2019年10月06日

◆ 英語民間試験は希望者だけに

 英語民間試験は、希望者だけに実施するのがいいだろう。

 ──

 大学入試における英語民間試験については、これまで二度ほど言及した。
  → 英語の民間試験の是非: Open ブログ
  → 英語民間試験の異常事態: Open ブログ

 いずれの項目でも、「難点がある」ということを前提としながら、何らかの対処策を提案した。
 本項では、それらとは別に、入試の実務の天から、新たな提案をしよう。こうだ。
 「英語民間試験は、希望者だけに実施する」


 つまり英語民間試験を、受験生の全員に強制するのでなく、希望者への選択制にするわけだ。取りたい人だけが取って、取りたくない人は取らないようにする、というわけだ。完全に希望通りになるのだから、これならデメリットは皆無となる。
  ※ たとえば、離島で受験が困難な人は、取らなければいい。

 ──

 この提案のミソは、次のことだ。
 「英語民間試験を、取っても取らなくても、受験生にとっては有利・不利がない」


 このことを実現するには、次の方法を取る。
 「英語民間試験を、取るか取らないかを、受験生はあらかじめ決めておく。取る人のグループと、取らない人のグループを、それぞれ人数で集計する。その人数の比率に従って、合格者を配分する」

 たとえば、受験生のうちで、「取る」が 67%で、「取らない」が 33% であるならば、合格者もまた、この比率で配分する。
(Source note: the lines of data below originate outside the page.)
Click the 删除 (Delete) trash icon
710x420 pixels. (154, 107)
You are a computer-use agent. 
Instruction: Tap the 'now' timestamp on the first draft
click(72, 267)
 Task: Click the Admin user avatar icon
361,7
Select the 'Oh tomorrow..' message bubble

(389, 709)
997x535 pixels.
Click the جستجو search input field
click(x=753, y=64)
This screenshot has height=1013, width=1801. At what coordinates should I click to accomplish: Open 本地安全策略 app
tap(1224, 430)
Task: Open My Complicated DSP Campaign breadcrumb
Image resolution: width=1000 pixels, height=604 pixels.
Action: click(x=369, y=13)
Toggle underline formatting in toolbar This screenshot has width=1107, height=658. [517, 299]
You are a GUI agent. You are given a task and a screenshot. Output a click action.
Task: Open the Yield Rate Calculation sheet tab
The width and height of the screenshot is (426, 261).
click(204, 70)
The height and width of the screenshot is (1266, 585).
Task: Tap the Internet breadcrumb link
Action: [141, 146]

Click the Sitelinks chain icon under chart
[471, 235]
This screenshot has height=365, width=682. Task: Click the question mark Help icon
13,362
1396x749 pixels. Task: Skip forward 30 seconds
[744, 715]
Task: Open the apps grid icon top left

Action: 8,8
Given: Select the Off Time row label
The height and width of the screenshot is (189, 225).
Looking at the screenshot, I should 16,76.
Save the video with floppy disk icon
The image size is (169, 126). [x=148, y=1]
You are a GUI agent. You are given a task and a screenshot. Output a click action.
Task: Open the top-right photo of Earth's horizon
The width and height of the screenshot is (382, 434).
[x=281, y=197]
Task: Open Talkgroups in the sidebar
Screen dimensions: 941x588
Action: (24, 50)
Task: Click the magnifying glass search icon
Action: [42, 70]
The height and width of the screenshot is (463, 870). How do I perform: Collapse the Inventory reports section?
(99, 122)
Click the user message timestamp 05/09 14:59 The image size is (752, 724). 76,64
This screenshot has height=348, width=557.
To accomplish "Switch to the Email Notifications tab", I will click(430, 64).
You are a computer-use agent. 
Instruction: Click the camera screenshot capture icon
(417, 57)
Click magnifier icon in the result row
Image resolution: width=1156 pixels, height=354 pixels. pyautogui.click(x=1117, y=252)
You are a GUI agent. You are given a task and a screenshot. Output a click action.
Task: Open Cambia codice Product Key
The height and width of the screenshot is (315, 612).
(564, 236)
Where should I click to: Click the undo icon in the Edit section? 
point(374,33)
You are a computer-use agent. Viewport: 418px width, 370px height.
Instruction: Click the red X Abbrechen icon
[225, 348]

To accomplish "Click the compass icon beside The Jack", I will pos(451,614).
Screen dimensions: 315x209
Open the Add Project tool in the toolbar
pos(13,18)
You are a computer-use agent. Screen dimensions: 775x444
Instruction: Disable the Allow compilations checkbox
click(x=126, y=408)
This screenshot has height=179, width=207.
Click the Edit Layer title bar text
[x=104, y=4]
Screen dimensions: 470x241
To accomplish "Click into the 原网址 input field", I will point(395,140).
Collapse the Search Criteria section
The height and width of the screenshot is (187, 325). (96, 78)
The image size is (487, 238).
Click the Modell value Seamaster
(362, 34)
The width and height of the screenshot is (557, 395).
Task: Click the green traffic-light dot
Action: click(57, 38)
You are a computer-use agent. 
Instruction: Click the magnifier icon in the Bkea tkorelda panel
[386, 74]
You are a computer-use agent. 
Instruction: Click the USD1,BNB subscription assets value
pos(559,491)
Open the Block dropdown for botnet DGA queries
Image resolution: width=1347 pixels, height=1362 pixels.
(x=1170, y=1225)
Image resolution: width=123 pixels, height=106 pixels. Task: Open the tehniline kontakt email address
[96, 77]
合格者が 100人なら、「取る」のグループから 67人の合格者を出し、「取らない」のグループから 33人の合格者を出す。
 こうすれば、それぞれ、受験生の比率に応じて合格者の比率も決まるので、有利・不利がなくなる。ゆえに、公正である。これでOK。
 困ったときの Openブログ。



 [ 補足 ]
 ただし、補足的に言うと、若干の補正を要する。
 上のように決めた場合、「取らない」のグループの方は、成績下位の人が多く集まるはずだ。たとえば、田舎の地方民。英語が不得意な成績下位者。
 つまり、合格者を決める前の集団(グループ)に、もともと成績の差が生じてしまうのだ。だったら、同じ成績であるなら、「取らない」のグループに入った方が、有利である。(同じグループでは低成績者が多くなるので。)
 これを補正するためには、受験生における「取る/取らない」の比率と、合格者における「取る/取らない」の比率を、完全に一致させるのではなく、少し修正した方がいい。つまり、合格者における「取る」の方の比率を少し上げた方がいい。
 たとえば、受験生における「取る/取らない」の比率が 67:33 であるなら、合格者における「取る/取らない」の比率は、70:30 ぐらいにした方がいい。こうすれば、「取らない」のグループに入った方が有利になる、という現象を阻止できる。



 【 関連サイト 】
 英語民間試験については、いろいろと問題があって大学には不人気だ……という話が、記事で詳しく紹介されている。かなりの長文。
  → (ひらく 日本の大学)共通テスト、拭えぬ不安 朝日新聞・河合塾共同調査:朝日新聞

 センター試験の国語の記述式問題でも、やはり似た問題が起こっているようだ。特に、「採点者の主観が入るせいで、採点の水準にバラツキが生じる(客観性を保てない)」というお大きな問題があるようだ。
  → (ひらく 日本の大学)「利用」半数にとどまる 共通テストの国語記述式 朝日新聞・河合塾共同調査:朝日新聞

 どうも文科省は、馬鹿げた改革ばかりやっているようだ。「何もしない方がマシ」というありさまだ。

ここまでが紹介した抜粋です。